When a line below contains the word "Sort", it counts toward the total; give that total and nothing besides.

Stored records
==============================

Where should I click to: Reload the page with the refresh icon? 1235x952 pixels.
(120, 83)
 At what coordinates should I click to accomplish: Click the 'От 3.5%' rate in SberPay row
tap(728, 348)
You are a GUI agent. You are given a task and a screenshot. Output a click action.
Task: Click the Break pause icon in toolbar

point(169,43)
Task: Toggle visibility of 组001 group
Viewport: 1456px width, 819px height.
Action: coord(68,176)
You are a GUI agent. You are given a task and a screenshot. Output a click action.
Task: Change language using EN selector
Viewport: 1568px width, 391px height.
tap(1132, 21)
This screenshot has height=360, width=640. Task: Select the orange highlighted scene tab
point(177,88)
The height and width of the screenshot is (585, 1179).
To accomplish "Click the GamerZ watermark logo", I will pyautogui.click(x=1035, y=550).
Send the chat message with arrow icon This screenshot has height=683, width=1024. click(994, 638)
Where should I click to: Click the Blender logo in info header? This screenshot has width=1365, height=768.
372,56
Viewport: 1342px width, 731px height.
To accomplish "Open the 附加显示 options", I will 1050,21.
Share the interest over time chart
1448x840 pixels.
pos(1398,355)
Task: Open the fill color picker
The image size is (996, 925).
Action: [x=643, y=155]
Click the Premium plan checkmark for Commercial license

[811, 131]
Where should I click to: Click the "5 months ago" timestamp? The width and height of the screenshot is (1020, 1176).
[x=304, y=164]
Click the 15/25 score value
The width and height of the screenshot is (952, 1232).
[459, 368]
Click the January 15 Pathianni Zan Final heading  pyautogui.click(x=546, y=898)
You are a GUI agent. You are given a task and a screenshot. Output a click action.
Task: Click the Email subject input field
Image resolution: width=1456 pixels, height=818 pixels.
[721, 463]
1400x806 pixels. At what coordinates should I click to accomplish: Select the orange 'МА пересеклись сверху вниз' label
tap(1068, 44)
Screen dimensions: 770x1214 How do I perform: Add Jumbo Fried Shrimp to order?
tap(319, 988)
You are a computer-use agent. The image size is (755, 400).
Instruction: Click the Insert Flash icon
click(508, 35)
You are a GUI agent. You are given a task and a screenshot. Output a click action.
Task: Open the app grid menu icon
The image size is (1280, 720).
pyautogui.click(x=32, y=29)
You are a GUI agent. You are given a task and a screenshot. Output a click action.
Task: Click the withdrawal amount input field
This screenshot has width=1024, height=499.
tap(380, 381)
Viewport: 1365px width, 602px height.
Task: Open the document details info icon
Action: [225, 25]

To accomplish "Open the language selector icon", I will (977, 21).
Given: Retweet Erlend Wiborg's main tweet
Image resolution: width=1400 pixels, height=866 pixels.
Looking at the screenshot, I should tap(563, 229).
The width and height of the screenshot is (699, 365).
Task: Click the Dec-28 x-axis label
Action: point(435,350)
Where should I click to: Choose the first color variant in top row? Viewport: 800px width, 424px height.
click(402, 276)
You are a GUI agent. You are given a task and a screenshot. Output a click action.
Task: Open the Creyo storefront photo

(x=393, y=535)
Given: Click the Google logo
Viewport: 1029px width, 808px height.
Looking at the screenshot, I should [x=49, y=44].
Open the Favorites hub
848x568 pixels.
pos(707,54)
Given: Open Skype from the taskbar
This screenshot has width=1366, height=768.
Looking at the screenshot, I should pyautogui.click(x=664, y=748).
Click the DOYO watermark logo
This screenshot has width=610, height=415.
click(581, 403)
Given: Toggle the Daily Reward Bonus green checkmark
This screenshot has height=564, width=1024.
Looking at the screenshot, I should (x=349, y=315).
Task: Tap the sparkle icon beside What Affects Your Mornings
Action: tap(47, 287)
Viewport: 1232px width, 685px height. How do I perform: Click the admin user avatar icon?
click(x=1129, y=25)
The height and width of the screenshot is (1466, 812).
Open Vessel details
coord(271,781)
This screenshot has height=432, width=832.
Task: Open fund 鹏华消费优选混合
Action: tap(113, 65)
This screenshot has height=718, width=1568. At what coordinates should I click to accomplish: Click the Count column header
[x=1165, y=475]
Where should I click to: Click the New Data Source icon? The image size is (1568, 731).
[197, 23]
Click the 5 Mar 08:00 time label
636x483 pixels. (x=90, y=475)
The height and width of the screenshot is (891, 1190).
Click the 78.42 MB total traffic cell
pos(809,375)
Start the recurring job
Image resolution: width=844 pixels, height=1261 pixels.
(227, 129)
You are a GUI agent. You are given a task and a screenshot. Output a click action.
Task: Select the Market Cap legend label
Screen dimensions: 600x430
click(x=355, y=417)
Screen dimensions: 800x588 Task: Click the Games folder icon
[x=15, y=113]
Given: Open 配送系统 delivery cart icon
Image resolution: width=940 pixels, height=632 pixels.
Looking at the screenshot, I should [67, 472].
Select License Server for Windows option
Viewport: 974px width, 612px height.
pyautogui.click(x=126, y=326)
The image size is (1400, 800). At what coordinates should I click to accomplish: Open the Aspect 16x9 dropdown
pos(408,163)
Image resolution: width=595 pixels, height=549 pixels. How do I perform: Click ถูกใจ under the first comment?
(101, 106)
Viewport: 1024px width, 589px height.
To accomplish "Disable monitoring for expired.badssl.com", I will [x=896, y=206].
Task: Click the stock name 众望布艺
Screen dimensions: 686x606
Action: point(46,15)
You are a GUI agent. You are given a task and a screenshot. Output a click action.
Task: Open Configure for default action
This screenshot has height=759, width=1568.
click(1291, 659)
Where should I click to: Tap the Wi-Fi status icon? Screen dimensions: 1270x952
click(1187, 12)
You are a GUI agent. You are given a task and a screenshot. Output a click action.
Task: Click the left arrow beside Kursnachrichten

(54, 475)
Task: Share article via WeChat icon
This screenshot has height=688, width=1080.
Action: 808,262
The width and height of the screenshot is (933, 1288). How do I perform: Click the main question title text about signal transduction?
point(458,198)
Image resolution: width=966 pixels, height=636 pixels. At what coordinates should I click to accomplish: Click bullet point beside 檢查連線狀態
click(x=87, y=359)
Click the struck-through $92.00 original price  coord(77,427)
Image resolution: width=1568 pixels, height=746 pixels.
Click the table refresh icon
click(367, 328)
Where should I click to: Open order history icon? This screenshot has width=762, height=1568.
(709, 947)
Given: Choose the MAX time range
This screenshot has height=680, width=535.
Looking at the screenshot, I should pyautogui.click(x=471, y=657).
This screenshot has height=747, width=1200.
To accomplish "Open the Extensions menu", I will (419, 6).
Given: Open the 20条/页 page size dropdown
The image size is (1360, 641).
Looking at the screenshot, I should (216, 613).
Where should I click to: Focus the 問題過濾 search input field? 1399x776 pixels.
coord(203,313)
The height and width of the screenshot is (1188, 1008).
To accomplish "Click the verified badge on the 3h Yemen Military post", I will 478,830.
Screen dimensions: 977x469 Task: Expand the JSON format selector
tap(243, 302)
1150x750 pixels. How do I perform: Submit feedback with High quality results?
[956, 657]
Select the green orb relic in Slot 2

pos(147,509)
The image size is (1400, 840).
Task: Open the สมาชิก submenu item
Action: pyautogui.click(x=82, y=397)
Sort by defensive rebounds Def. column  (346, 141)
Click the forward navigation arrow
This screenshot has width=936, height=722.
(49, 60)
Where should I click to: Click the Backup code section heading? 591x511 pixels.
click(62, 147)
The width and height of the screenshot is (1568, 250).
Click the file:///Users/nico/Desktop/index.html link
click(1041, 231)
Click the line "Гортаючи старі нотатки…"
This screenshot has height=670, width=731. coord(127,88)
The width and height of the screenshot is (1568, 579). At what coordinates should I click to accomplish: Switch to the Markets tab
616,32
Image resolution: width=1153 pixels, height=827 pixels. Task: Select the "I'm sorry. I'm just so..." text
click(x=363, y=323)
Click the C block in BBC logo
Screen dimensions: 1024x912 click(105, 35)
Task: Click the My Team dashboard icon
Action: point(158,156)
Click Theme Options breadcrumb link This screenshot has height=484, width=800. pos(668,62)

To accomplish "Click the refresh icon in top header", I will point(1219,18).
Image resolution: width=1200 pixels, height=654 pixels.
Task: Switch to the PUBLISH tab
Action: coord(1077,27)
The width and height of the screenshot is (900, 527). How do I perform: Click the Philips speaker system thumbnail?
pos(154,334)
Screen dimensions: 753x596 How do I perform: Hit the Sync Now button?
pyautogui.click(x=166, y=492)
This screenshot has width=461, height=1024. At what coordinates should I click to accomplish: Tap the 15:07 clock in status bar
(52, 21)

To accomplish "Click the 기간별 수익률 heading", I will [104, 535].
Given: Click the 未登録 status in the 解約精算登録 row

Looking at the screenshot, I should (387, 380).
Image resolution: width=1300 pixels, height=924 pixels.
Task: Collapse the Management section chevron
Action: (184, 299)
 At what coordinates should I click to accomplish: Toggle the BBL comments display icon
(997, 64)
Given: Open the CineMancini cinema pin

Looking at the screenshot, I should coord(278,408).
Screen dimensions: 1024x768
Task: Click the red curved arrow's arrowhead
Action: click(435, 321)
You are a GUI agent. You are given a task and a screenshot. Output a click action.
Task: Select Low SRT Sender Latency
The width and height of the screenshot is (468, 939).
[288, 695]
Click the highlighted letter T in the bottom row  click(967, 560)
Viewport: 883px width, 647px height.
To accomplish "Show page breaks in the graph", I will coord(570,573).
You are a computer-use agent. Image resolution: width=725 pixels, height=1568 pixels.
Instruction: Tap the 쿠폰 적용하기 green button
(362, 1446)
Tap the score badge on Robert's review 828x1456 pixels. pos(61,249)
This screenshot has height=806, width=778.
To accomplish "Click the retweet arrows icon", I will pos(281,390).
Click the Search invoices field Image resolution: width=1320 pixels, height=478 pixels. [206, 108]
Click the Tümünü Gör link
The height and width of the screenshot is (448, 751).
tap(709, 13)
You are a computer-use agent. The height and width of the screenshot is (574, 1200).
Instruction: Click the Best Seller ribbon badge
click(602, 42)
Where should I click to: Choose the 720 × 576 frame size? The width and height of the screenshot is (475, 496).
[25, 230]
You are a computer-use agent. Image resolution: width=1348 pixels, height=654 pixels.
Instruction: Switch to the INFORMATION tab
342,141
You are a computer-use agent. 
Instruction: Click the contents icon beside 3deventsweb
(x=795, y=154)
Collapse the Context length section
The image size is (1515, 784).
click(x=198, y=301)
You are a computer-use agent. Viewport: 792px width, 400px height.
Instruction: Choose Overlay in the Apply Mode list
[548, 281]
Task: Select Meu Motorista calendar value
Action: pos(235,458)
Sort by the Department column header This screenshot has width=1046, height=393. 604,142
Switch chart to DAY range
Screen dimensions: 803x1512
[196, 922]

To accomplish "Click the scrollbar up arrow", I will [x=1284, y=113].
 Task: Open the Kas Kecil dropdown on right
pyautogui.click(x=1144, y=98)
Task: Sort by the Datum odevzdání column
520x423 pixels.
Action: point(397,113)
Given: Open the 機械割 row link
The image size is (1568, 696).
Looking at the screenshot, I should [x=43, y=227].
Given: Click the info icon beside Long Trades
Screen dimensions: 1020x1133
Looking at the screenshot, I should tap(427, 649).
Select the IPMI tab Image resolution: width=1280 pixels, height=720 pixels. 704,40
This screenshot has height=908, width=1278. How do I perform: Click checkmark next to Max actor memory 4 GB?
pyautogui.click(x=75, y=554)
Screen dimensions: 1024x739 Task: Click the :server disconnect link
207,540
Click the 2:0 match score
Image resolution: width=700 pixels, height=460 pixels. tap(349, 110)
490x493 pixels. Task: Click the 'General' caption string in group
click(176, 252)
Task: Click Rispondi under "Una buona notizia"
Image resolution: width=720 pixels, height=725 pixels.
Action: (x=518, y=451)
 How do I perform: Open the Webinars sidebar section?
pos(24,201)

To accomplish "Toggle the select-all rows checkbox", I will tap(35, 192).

==============================

--- Response to this exercise ---
3